## [Supplied records]
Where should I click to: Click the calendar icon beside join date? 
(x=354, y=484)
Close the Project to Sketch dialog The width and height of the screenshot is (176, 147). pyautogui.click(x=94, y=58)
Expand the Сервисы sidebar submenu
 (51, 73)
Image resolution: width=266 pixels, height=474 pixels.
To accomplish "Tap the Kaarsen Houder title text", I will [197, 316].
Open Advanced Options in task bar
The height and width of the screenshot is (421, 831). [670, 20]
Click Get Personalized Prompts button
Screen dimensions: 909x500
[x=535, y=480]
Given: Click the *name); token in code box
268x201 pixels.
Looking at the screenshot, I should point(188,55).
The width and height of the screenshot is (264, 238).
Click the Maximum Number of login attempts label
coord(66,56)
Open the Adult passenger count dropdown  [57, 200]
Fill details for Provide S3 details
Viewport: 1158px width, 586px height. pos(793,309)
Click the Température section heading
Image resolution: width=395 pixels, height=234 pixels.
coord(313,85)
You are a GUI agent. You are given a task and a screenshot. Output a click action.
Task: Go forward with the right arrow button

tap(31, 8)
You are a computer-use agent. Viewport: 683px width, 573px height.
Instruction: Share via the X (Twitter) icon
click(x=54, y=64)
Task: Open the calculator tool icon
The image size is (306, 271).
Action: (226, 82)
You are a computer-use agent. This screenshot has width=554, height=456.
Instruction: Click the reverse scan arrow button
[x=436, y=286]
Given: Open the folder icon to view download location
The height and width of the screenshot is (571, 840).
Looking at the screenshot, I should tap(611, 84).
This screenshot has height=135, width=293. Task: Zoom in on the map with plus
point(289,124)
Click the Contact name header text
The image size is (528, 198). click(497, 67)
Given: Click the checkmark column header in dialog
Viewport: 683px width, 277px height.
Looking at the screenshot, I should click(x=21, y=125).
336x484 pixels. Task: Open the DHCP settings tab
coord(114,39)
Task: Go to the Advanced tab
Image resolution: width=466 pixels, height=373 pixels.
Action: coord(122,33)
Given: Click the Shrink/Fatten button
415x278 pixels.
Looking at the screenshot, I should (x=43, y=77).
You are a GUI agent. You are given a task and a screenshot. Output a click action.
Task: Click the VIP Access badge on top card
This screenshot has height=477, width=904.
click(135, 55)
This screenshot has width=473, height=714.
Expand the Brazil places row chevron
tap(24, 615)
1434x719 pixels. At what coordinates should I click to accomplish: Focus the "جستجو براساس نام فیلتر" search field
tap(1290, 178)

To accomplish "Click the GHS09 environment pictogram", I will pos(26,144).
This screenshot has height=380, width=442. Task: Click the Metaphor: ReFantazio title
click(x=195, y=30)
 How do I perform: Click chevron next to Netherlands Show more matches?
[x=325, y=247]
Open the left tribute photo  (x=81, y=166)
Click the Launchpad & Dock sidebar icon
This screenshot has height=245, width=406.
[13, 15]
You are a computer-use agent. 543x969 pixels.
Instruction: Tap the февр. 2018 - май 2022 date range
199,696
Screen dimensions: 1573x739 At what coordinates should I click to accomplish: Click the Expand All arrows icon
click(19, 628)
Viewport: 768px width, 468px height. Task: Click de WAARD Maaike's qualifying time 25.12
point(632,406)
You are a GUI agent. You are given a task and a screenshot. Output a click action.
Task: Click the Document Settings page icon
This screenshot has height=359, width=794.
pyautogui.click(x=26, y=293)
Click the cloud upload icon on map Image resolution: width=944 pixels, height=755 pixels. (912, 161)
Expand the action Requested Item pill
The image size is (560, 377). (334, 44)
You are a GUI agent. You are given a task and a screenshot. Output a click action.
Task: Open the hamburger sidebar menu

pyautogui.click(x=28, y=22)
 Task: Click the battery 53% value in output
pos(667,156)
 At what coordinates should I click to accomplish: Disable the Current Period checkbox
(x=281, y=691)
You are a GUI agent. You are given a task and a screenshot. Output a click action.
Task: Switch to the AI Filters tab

## [Goal of the exercise]
All of the entries should be repeated word for word.

## [Expected answer]
Where should I click to: Click the calendar icon beside join date? 
(x=354, y=484)
Close the Project to Sketch dialog The width and height of the screenshot is (176, 147). pyautogui.click(x=94, y=58)
Expand the Сервисы sidebar submenu
 (51, 73)
Image resolution: width=266 pixels, height=474 pixels.
To accomplish "Tap the Kaarsen Houder title text", I will [197, 316].
Open Advanced Options in task bar
The height and width of the screenshot is (421, 831). [670, 20]
Click Get Personalized Prompts button
Screen dimensions: 909x500
[x=535, y=480]
Given: Click the *name); token in code box
268x201 pixels.
Looking at the screenshot, I should point(188,55).
The width and height of the screenshot is (264, 238).
Click the Maximum Number of login attempts label
coord(66,56)
Open the Adult passenger count dropdown  [57, 200]
Fill details for Provide S3 details
Viewport: 1158px width, 586px height. pos(793,309)
Click the Température section heading
Image resolution: width=395 pixels, height=234 pixels.
coord(313,85)
You are a GUI agent. You are given a task and a screenshot. Output a click action.
Task: Go forward with the right arrow button

tap(31, 8)
You are a computer-use agent. Viewport: 683px width, 573px height.
Instruction: Share via the X (Twitter) icon
click(x=54, y=64)
Task: Open the calculator tool icon
The image size is (306, 271).
Action: (226, 82)
You are a computer-use agent. This screenshot has width=554, height=456.
Instruction: Click the reverse scan arrow button
[x=436, y=286]
Given: Open the folder icon to view download location
The height and width of the screenshot is (571, 840).
Looking at the screenshot, I should tap(611, 84).
This screenshot has height=135, width=293. Task: Zoom in on the map with plus
point(289,124)
Click the Contact name header text
The image size is (528, 198). click(497, 67)
Given: Click the checkmark column header in dialog
Viewport: 683px width, 277px height.
Looking at the screenshot, I should click(x=21, y=125).
336x484 pixels. Task: Open the DHCP settings tab
coord(114,39)
Task: Go to the Advanced tab
Image resolution: width=466 pixels, height=373 pixels.
Action: coord(122,33)
Given: Click the Shrink/Fatten button
415x278 pixels.
Looking at the screenshot, I should (x=43, y=77).
You are a GUI agent. You are given a task and a screenshot. Output a click action.
Task: Click the VIP Access badge on top card
This screenshot has height=477, width=904.
click(135, 55)
This screenshot has width=473, height=714.
Expand the Brazil places row chevron
tap(24, 615)
1434x719 pixels. At what coordinates should I click to accomplish: Focus the "جستجو براساس نام فیلتر" search field
tap(1290, 178)

To accomplish "Click the GHS09 environment pictogram", I will pos(26,144).
This screenshot has height=380, width=442. Task: Click the Metaphor: ReFantazio title
click(x=195, y=30)
 How do I perform: Click chevron next to Netherlands Show more matches?
[x=325, y=247]
Open the left tribute photo  (x=81, y=166)
Click the Launchpad & Dock sidebar icon
This screenshot has height=245, width=406.
[13, 15]
You are a computer-use agent. 543x969 pixels.
Instruction: Tap the февр. 2018 - май 2022 date range
199,696
Screen dimensions: 1573x739 At what coordinates should I click to accomplish: Click the Expand All arrows icon
click(19, 628)
Viewport: 768px width, 468px height. Task: Click de WAARD Maaike's qualifying time 25.12
point(632,406)
You are a GUI agent. You are given a task and a screenshot. Output a click action.
Task: Click the Document Settings page icon
This screenshot has height=359, width=794.
pyautogui.click(x=26, y=293)
Click the cloud upload icon on map Image resolution: width=944 pixels, height=755 pixels. (912, 161)
Expand the action Requested Item pill
The image size is (560, 377). (334, 44)
You are a GUI agent. You are given a task and a screenshot. Output a click action.
Task: Open the hamburger sidebar menu

pyautogui.click(x=28, y=22)
 Task: Click the battery 53% value in output
pos(667,156)
 At what coordinates should I click to accomplish: Disable the Current Period checkbox
(x=281, y=691)
You are a GUI agent. You are given a task and a screenshot. Output a click action.
Task: Switch to the AI Filters tab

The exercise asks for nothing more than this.